Includes 12 cranial nerves and 31 spinal nerves

Question 3

Afferent Neurons

Answer 3

Incoming sensory pathways; carries signal towards the spinal cord and brain

Question 4

Efferent Neurons

Answer 4

Outgoing motor pathways; carries signal away the spinal cord and brain

Question 5

Interneurons

Answer 5

Conduct signals from afferent to efferent neurons

Question 6

Phrenic Nerve

Answer 6

Originate from the cervical spine (C 3-5)

Innervates the diaphgram

Question 7

Injury to the Phrenic Nerve

Answer 7

Paralysis of diaphragm (breathing may still be possible if accessory nerves are still intact)

Question 8

Intercostal Nerves

Answer 8

Spinal nerves that innervate the intercostal muscles

Question 9

Cervical Nerve Plexus

Answer 9

The phrenic nerve will exit this plexus from C3, C4, and C5 levels. Spinal cords that are injured above the C3 level will paralyze the diaphragm and all other ventilatory muscles

Question 10

Autonomic Nervous System

Answer 10

Major Functions (involuntary)-Regulate HR, smooth muscle contraction, glandular secretions

Divided into sympathetic and parasympathetic nervous system

Question 11

Sympathetic Division

Answer 11

Fight or Flight response

_Innervated:_4-5 thoracic nerves (spinal nerves)

Target Organs: Adrenal medulla (secretes epi, NE, and dopamine)

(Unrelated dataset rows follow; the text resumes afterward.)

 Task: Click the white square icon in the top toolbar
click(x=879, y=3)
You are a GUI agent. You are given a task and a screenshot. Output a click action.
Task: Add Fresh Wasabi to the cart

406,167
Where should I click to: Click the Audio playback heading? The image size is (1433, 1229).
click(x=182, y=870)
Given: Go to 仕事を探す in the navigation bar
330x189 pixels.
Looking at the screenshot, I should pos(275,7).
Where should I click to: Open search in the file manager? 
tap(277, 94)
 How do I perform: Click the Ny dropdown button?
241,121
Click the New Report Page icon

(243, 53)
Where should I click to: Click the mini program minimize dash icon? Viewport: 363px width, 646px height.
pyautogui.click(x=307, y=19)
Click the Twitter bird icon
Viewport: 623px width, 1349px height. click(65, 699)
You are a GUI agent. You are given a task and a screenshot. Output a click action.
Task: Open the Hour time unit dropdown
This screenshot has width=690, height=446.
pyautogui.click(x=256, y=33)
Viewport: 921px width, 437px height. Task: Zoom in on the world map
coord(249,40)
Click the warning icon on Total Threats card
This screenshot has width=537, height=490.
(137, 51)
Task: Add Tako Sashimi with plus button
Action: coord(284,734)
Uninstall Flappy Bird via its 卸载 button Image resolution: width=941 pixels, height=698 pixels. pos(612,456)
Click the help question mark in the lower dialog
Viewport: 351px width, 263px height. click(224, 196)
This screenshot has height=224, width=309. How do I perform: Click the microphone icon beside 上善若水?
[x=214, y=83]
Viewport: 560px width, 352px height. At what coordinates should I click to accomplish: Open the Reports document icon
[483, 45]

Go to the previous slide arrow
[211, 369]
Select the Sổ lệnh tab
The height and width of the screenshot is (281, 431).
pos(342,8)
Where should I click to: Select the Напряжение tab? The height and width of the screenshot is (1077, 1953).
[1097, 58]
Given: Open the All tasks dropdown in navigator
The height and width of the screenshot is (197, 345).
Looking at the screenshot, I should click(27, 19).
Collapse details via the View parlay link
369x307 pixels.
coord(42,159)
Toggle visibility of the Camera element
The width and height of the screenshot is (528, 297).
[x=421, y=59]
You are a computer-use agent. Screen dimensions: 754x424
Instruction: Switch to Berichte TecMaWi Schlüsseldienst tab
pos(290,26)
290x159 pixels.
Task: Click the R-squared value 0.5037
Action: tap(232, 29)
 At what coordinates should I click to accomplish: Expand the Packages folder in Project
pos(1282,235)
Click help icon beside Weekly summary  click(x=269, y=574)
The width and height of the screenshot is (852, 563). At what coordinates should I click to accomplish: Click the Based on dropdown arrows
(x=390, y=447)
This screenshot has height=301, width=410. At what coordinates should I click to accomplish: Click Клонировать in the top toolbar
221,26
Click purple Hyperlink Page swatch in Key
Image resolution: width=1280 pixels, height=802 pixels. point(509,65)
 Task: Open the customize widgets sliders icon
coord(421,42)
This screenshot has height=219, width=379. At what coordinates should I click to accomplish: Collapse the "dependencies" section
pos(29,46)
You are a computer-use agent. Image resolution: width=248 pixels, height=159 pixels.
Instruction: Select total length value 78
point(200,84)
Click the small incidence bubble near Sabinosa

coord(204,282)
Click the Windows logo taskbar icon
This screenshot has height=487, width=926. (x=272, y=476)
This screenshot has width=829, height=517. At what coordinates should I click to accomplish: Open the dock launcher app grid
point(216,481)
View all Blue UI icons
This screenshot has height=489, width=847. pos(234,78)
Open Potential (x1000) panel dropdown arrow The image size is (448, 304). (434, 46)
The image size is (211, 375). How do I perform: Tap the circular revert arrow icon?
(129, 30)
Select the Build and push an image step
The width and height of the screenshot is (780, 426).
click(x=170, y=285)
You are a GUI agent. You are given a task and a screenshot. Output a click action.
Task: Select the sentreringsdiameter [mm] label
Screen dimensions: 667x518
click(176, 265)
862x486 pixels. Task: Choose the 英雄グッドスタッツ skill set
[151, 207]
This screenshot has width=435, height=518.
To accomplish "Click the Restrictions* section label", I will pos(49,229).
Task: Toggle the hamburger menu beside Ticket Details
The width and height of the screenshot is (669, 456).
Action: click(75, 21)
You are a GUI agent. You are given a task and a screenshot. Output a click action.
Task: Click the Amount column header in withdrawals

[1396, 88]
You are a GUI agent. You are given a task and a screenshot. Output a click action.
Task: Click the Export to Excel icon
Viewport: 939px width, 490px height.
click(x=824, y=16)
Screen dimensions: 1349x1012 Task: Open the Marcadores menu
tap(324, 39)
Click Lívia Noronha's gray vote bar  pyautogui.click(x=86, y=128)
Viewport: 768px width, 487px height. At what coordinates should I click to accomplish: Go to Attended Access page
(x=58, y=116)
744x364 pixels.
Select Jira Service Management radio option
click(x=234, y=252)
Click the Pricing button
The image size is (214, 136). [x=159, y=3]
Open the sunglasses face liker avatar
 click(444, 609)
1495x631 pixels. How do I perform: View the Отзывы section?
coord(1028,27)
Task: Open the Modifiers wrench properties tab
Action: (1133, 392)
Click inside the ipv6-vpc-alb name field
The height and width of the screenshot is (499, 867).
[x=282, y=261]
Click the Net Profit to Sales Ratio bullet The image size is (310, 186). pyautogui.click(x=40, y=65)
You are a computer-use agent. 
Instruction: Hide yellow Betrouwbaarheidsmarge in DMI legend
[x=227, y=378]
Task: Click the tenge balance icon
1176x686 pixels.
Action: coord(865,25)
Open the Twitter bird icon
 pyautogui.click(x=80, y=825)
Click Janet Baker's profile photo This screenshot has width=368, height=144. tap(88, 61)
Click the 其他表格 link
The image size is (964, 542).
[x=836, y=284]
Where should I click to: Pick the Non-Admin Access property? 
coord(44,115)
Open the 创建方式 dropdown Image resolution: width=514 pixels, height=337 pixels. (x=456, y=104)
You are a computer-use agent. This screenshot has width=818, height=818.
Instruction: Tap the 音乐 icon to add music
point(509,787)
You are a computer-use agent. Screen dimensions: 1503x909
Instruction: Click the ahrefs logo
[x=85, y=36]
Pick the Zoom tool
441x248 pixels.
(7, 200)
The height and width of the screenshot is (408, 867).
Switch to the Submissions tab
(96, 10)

Neurotransmitter: Norepinephrine

Overstimulation: Will stimulate ß₂ receptors in the airway causes bronchodilation

*DOES NOT INNERVATE SMOOTH MUSCLE rather the airway smooth muscle contained adrenergic receptors which respond to epinephrine secreted by the adrenal gland

Question 12

Parasympathetic Division

Answer 12

Rest and Digest

Innervated: Right and left vagus nerve (crania nerve)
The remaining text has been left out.